In an isosceles trapezoid, the bases are 1: 3, the diagonal is 42 cm. The middle of one of the lateral sides and the end of the larger base, which does not belong to this side, are connected by a segment. What parts did the trapezoid diagonal divide into?
Let the length of the smaller base of the trapezoid be 2 * X cm, then, by condition, the length of the larger base is 6 * X cm.
Let us construct the middle line of the MR of the trapezoid, then at point O it divides the diagonal AC in half, AO = OC = AC / 2 = 42/2 = 21 cm.
In the ABC triangle, the MO segment is its middle line, then MO = BC / 2 = X cm.
Let’s connect points O and D. In the formed trapezoid АСОD, MO = X cm, AD = 6 * X cm, AO = 21 cm.

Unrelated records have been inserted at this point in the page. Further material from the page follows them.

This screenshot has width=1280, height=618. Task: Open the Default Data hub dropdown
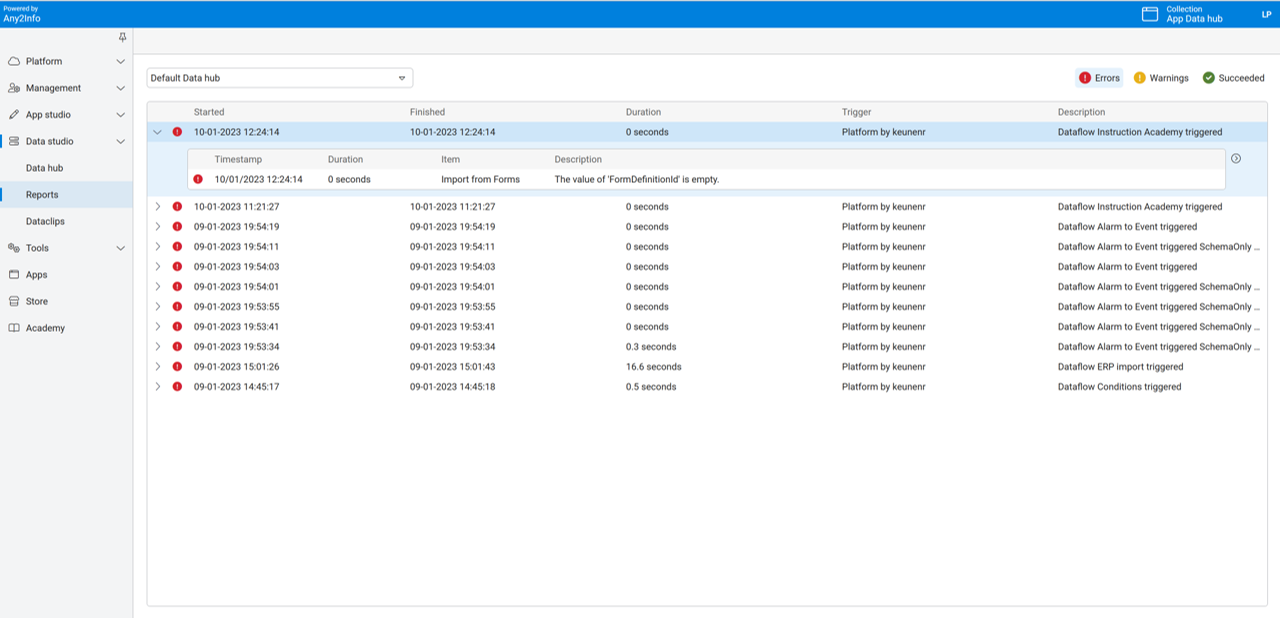(279, 78)
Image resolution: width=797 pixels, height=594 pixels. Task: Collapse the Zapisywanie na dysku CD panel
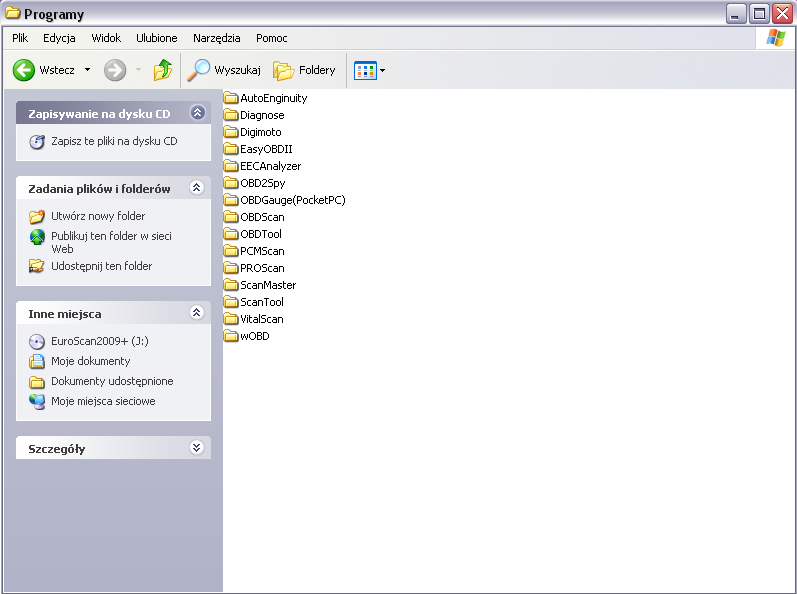pos(197,113)
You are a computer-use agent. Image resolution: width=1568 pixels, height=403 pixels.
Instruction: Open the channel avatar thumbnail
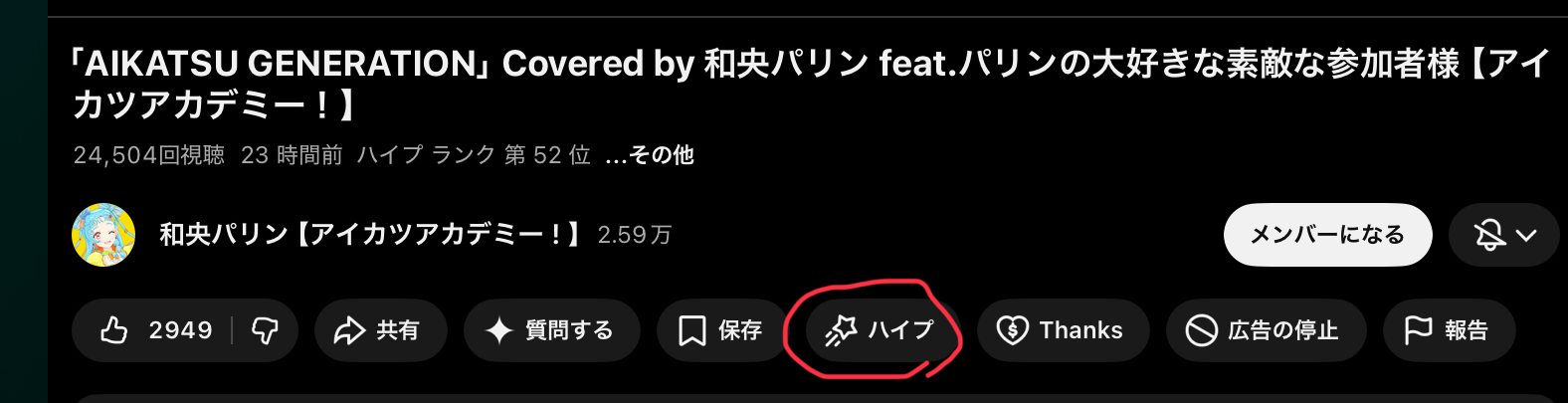103,235
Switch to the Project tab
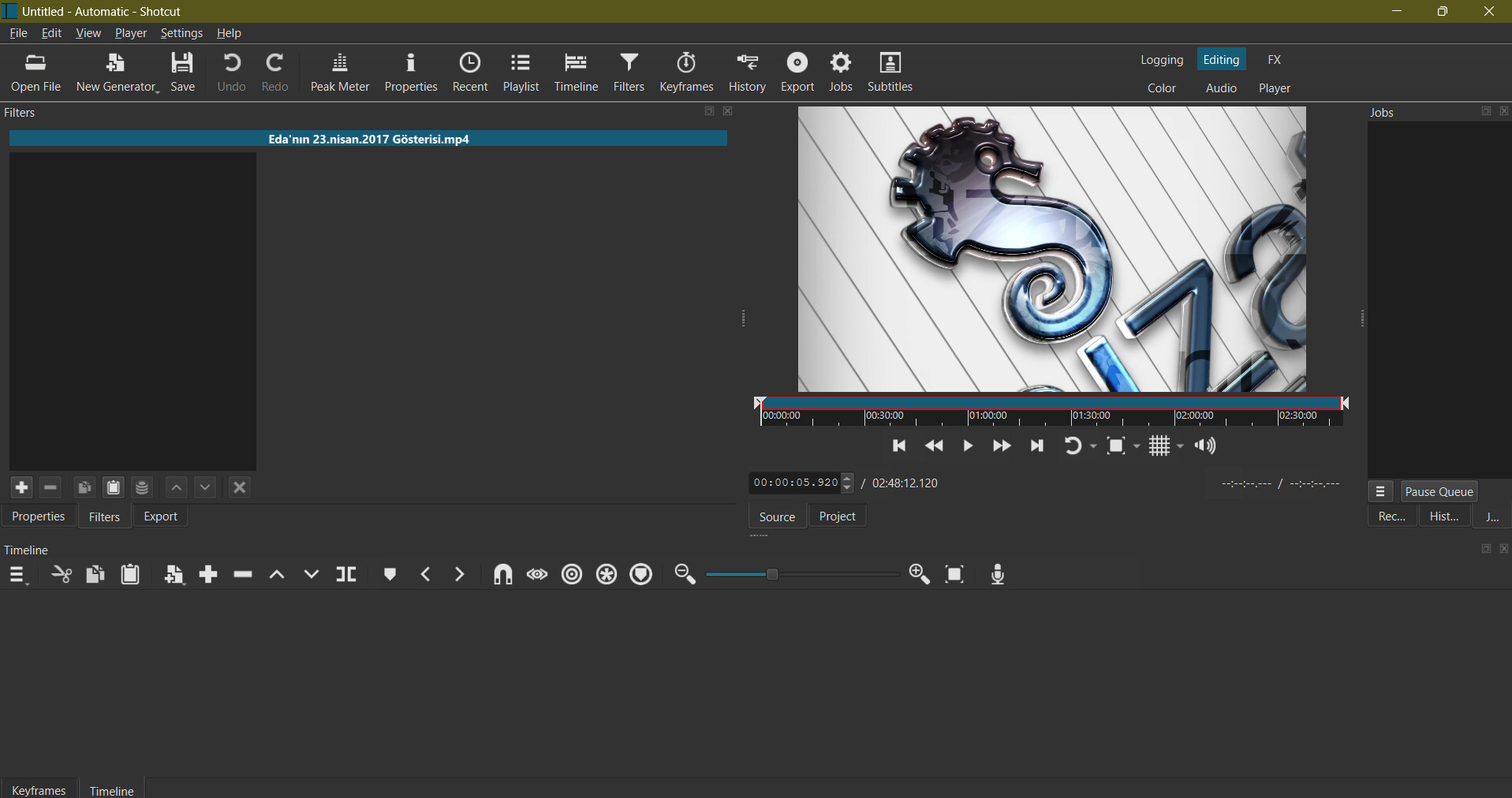This screenshot has width=1512, height=798. pos(837,516)
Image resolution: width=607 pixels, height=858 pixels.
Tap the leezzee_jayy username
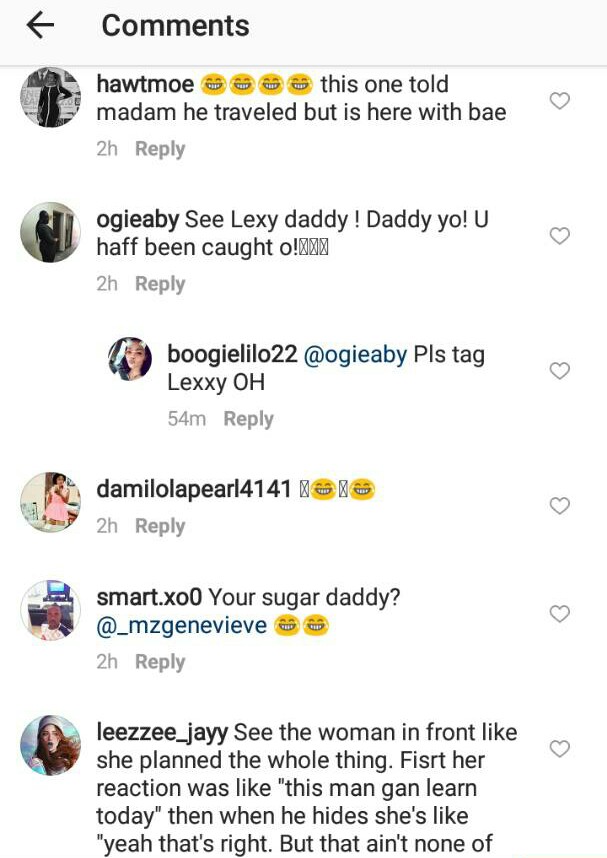click(162, 733)
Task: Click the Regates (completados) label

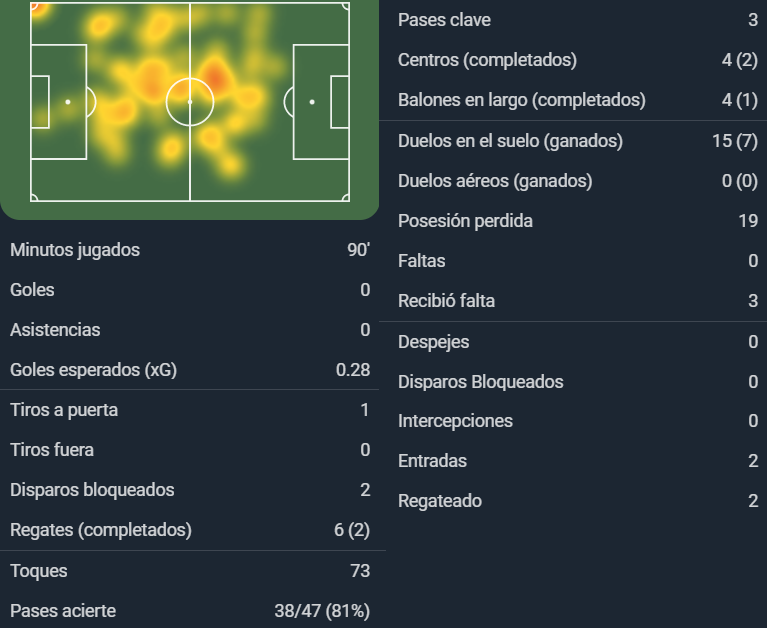Action: [x=101, y=530]

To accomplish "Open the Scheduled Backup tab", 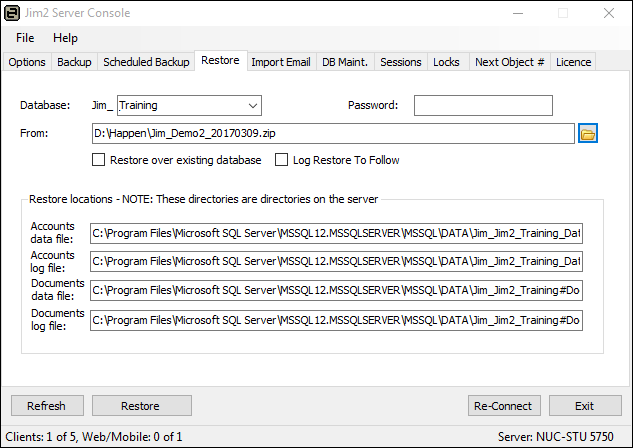I will [146, 62].
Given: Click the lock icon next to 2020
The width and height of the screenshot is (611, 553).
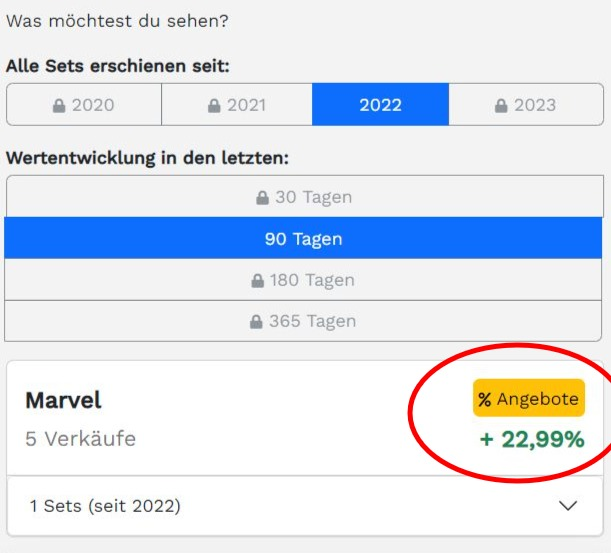Looking at the screenshot, I should 59,105.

Triangles MOK and AKD are similar in two angles, and the coefficient of their similarity is: K = MO / AD = 1/6.
Then OK / AK = 1/6.
AK = 6 * OK.
AK + OK = AO = 21 cm.
6 * OK + OK = 21.
OK = 21/7 = 3 cm.
Then AK = 21 – 3 = 18 cm.
CK = AC – AK = 42 – 18 = 24 cm.
Answer: The diagonal is divided into 18 cm and 24 cm segments.